Tak na marginesie- u mnie dziś w nocy - 28 stopni.
To jakoś idealnie masz chyba terminy? :D Ja też bym chciała już być po bo trzeba, żeby mąż do pracy poszedł zarabiać, a tak to siedzi i czeka.. Bo jednak trochę będzie do ogarnięcia. Trzeba dzieci komuś wcisnąć itd :P Potem zdjęcie szwów. Zarejestrowanie dzidzi. Sama nie ogranę w życiu.
to jesli z 12 tc jest najbardziej miarodajne to mi termin wypada na 13 sierpnia ;) jeden dzien roznicy :)
tez ogladam ta konferencje, szok wielki, jak mozna byc tak bezmyslnym (przeciez to dziecko pewnie zylo, a jesli je wyniosla nad ta rzeke to po prostu zamarzlo :( ) i dlaczego baba nie zawolala pogotowia? :( nie rozumiem takich ludzi.....
nie znalezli...:( Rutkowski mowi, ze zweryfikowano adres IP komputera z ktorego ktos wchodzil na strone antywariograf...byl z Sosnowca...matka sie przyznala, ze to ona....mowi takze ze prawdopodbnie sama uderzyla glowa o chodnik zeby upozorowac napasc...i ze raczej nie mozna doznac uderzenia w glowe i niczego nie czuc...jak rowniez, ze gdyby tak sie stalo to prawdopodobnie wozek bylyby przewrocony...

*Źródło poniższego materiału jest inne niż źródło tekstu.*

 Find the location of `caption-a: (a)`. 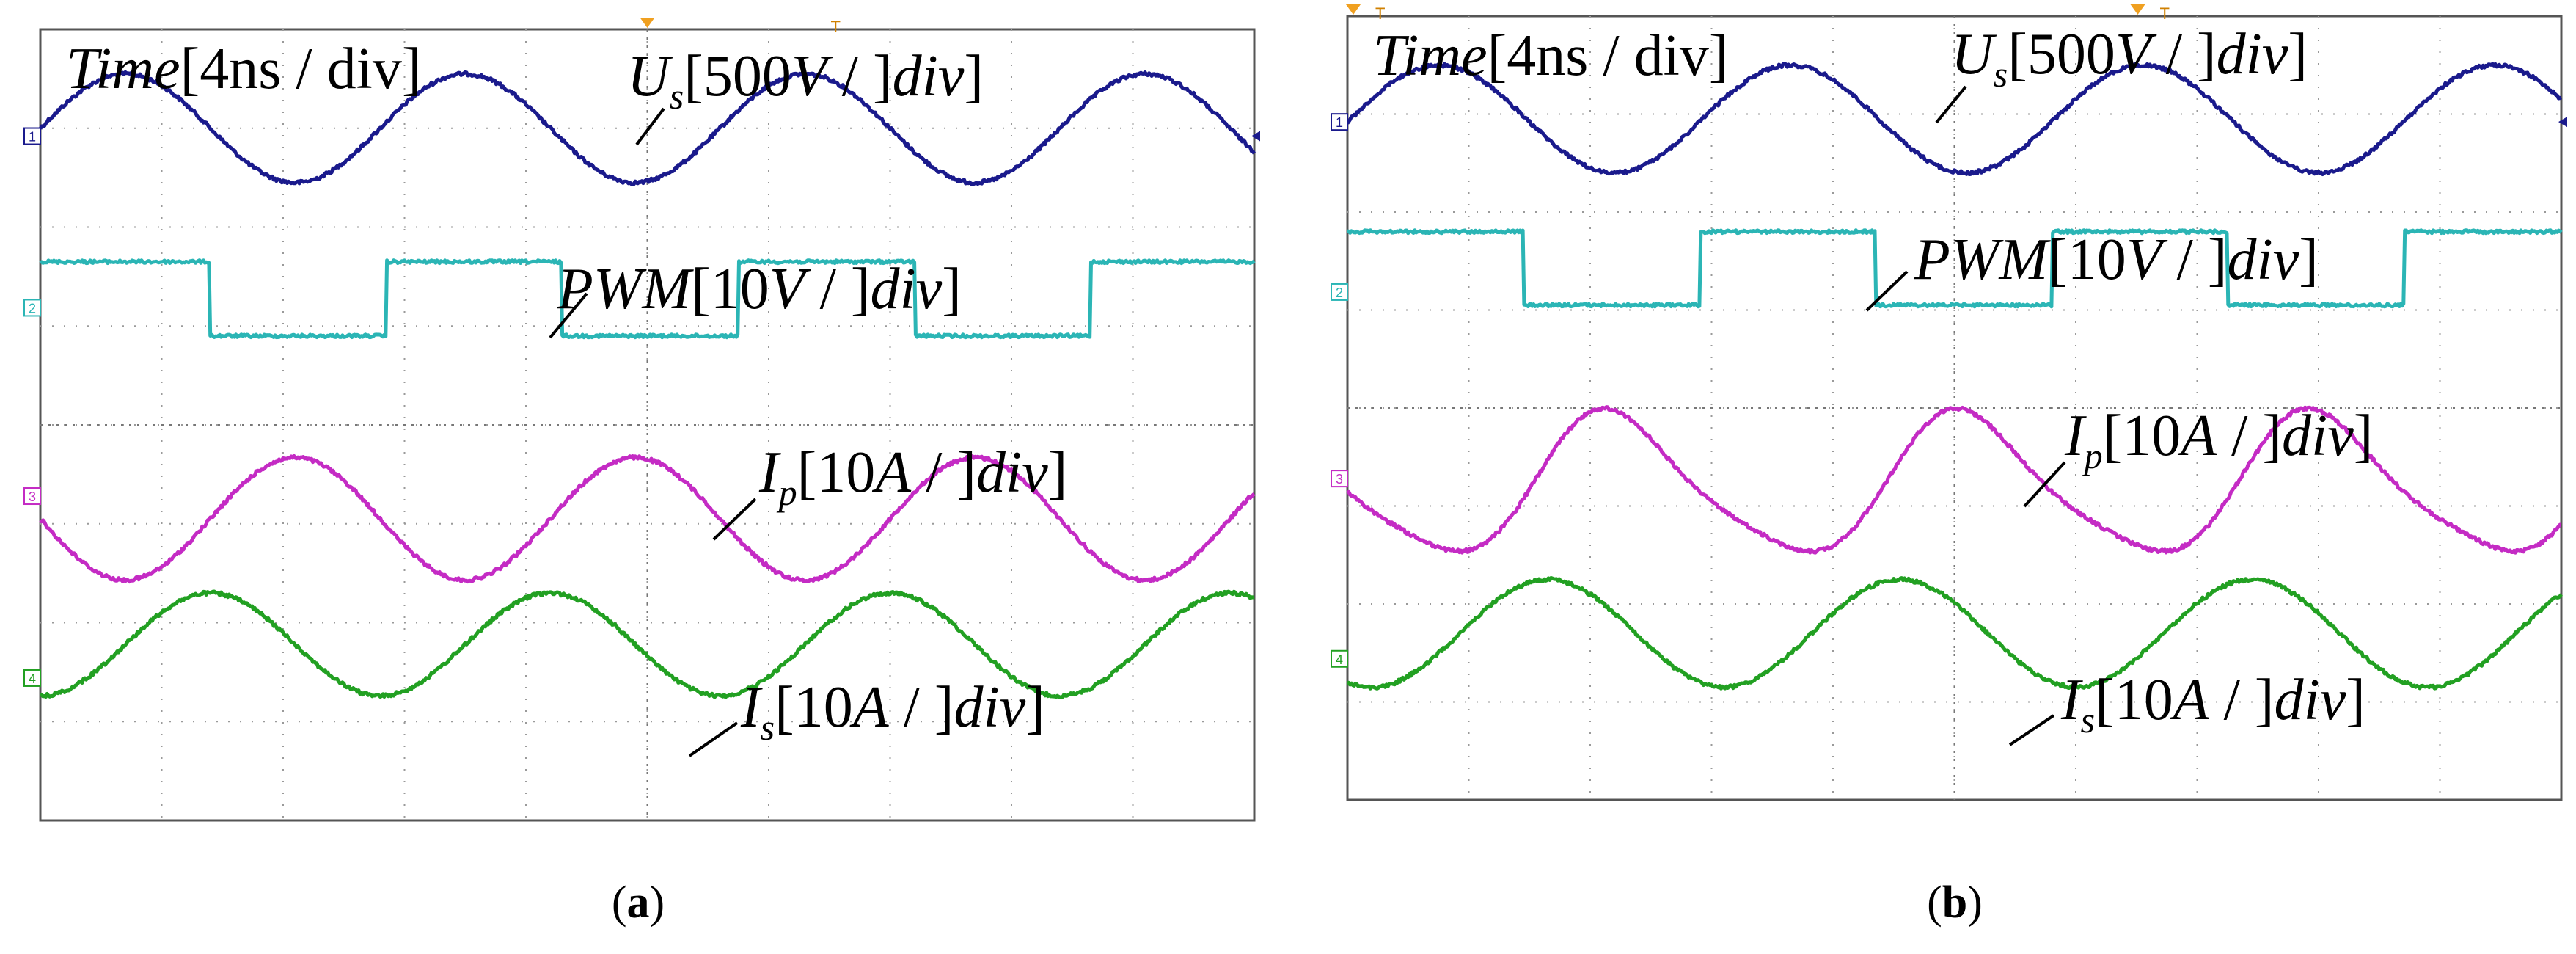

kamiis, terminy wg om mam dwa różne (wyznaczone przez dwóch różnych lekarzy: jednego prowadzącego, a drugiego u którego byłam na usg genetycznym w 12 tyg.) terminy wg om: to 10 i 13 luty, a termin z usg to 10 luty...więc się pokrywają
zobaczymy jak wyjdzie w praktyce, to moja pierwsza ciąża
no ewer to na pewno to jak śluz jest brunatny to szyjka już się rozwiera:) zaciskam kciuki i czekamy na wieści:) - Rutkowski mówi tak chaotycznie że ja go prawie nie rozumiem...... myślę że to będzie długa sprawa jak nie znajdą ciałka.... ale chciała bym wierzyć w to że sprzedała małą to by chociaż znaczyło że żyje!!